Interesting points about social anxiety
‘‘I've taken what I needed from my locker, but I'm still standing here, pretending I'm looking for something. There's too much time until the bell rings, and if I close my locker now, I'll have to turn around a bit. I'm very bad at turning around a bit. Such a rotation requires self-confidence, proper clothing and a confident yet relaxed posture.’

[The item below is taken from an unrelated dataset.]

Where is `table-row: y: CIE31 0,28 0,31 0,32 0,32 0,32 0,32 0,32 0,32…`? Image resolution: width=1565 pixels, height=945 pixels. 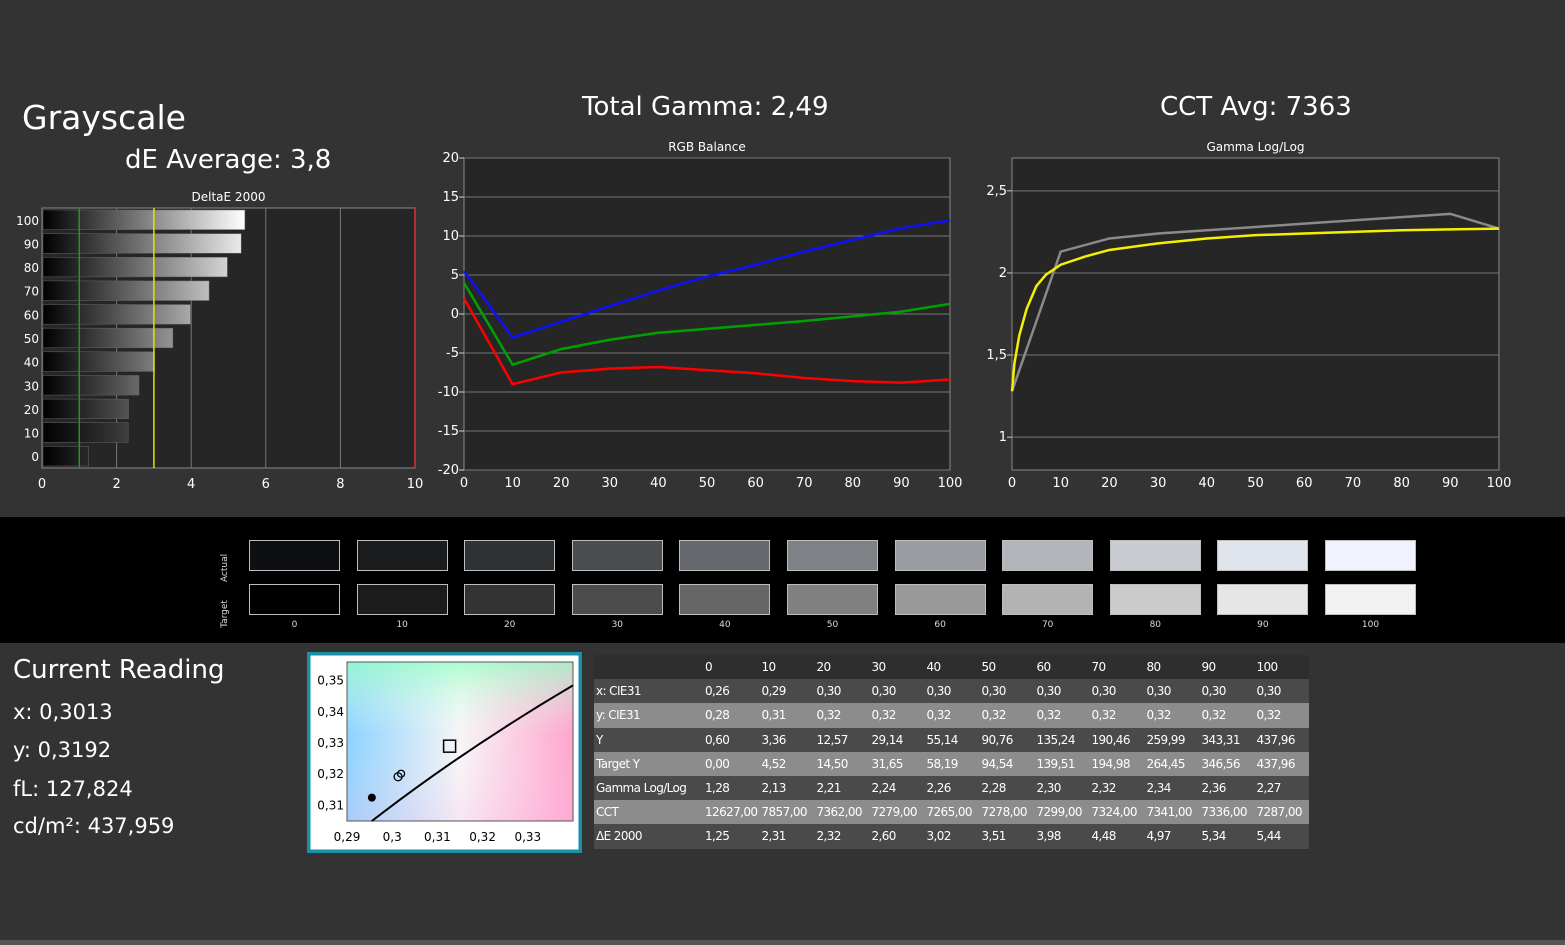 table-row: y: CIE31 0,28 0,31 0,32 0,32 0,32 0,32 0,32 0,32… is located at coordinates (952, 716).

Social anxiety is 'transparent anxiety'. In many cases, it has no external manifestation (and if there is, such as flushing, excessive sweating - it can usually be hidden through distance and avoidance), so usually we don’t know what distress the person next to us is in. So, only raising awareness and talking about the phenomenon will allow those who feel this way to seek help.Schools
The fact that I spent the summer far from my normal life made the situation even more stressful when it was time to go back. By mid-August, I was already stressed that summer was over and the school year was starting.
Changes, transitions, and entering an educational-social framework are very stressful matters, but vacations are also hard. During holidays students dealing with social anxiety break away from the framework that requires them to leave home and have social connections. The isolation during long vacations is unbearable and of course, requires adjustment and strength to return to school at the end. Groups at Rakefet form a stable and continuous social anchor and help both alleviate loneliness during the holidays and deal with returning to school afterwards.
Important to remember: Dealing with social anxiety is much more than just their anxiety
The excerpts quoted from the book give a glimpse into Evan's social anxiety and his coping with it, but the book is much more than that and is about relationships - family, society, growing up with the human desire of all of us to be visible, belong, form identity and the prices we pay. Those with social anxiety are whole and complex human beings. Children for parents, siblings, friends, students, music lovers. Those who play video games, draw or like chess. As long as social anxiety doesn’t define someone’s whole self, it’s simply a challenge to deal with.